Au moment même où le Théâtre de la Manufacture présente Coma Unplugged, un "cabaret psychique déjanté", tout droit sorti de l’inconscient d’un homme grièvement accidenté, le Nouveau Théâtre Expérimental propose Amour, cul et violence, une incursion tout aussi psychique, mais bien plus déjantée, dans un cerveau dont le propriétaire est terrassé par un accident vasculaire cérébral.

Malheureusement, le cabaret de Didier Lucien et Guillermina Kerwin n’a pas l’ombre de la cohérence de celui orchestré par Pierre-Michel Tremblay et Denis Bernard entre les murs de La Licorne.

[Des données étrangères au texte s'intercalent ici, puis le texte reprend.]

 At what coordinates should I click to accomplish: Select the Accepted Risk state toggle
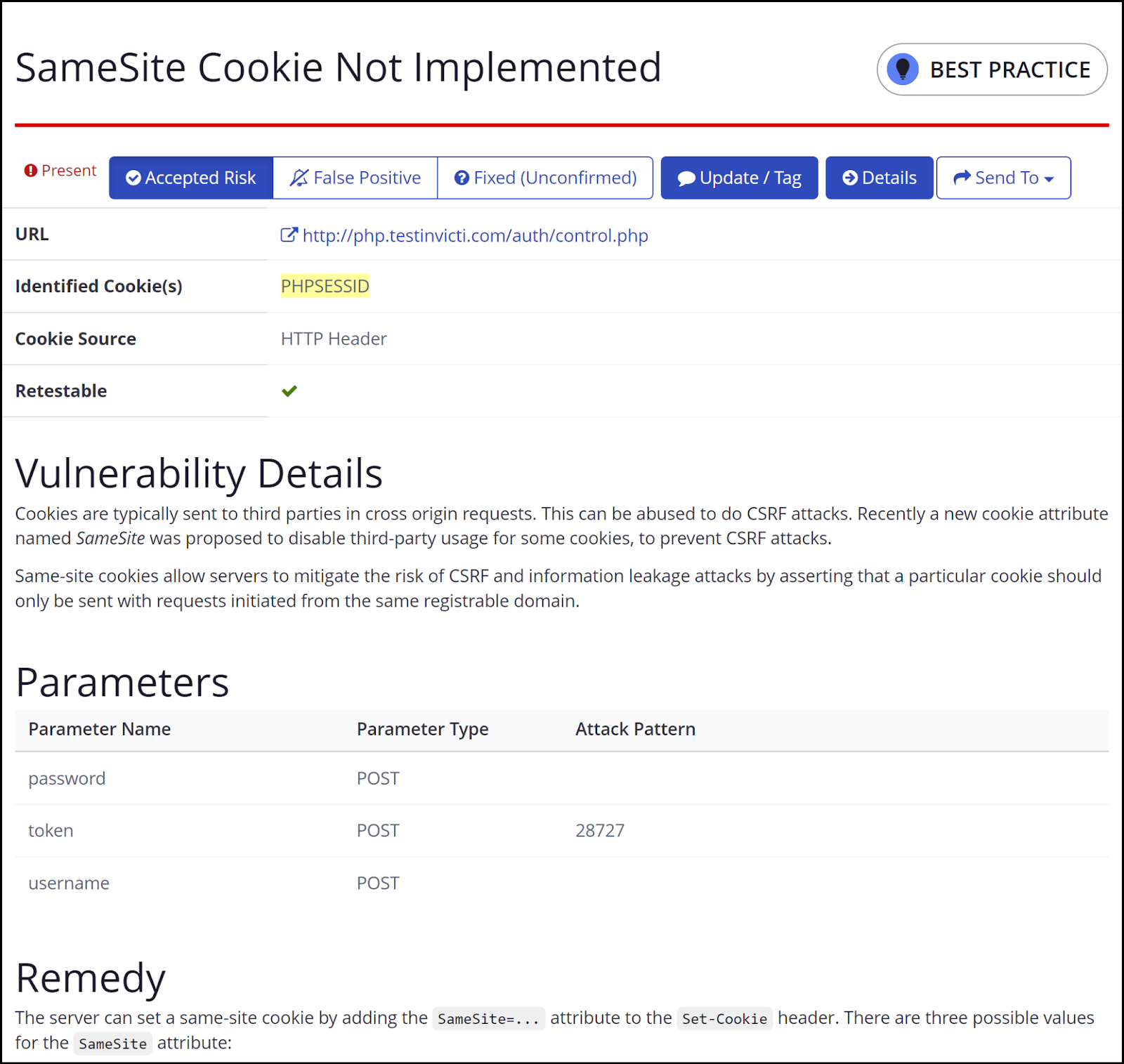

Sous prétexte de nous faire visiter les moindres recoins d’un cerveau qui, pendant un AVC, "tente de réorganiser sa pensée en questionnant les fondements de sa vie", c’est-à-dire l’amour, le cul et la violence, les créateurs multiplient les sketchs. Dans ces tableaux, complètement farfelus, la sexualité, le sentiment amoureux et la violence s’exposent sous toutes leurs coutures. Défilés de mode, séances de torture, film pornographique et mariages risibles se succèdent dans un environnement à la fois kitsch et distingué. Tout cela est diablement incongru et inégal, aussi troublant qu’une rencontre entre un ravissant tapis gazon et la toute dernière collection de Philippe Dubuc. Inévitablement, on pense à Nicole, la folle épopée, nettement plus emballante, que signaient Didier Lucien et Stéphane Crête en 2004. Dans ce spectacle, le rêve autorisait les créateurs à s’affranchir de toute cohérence narrative. Cette fois, c’est l’AVC qui sert d’alibi. Qu’est-ce que ce sera la prochaine fois? L’amnésie? L’épilepsie? Le syndrome de la Tourette?

Si l’ensemble est fondamentalement déroutant, certains passages font franchement éclater de rire. Les interprètes, loin d’y laisser des plumes, avancent sur la corde raide qui sépare – et relie – le comique, l’absurde et le tragique. À l’aise dans tous les registres, ils dansent, chantent, miment et défilent avec autant d’assurance. Les musiques d’Alain Lucien et Frédéric Darveau, de suaves morceaux trip-hop sur lesquels Valérie Le Maire dépose tout naturellement sa voix, méritent une mention spéciale. On se surprend même à quitter la salle en chantonnant.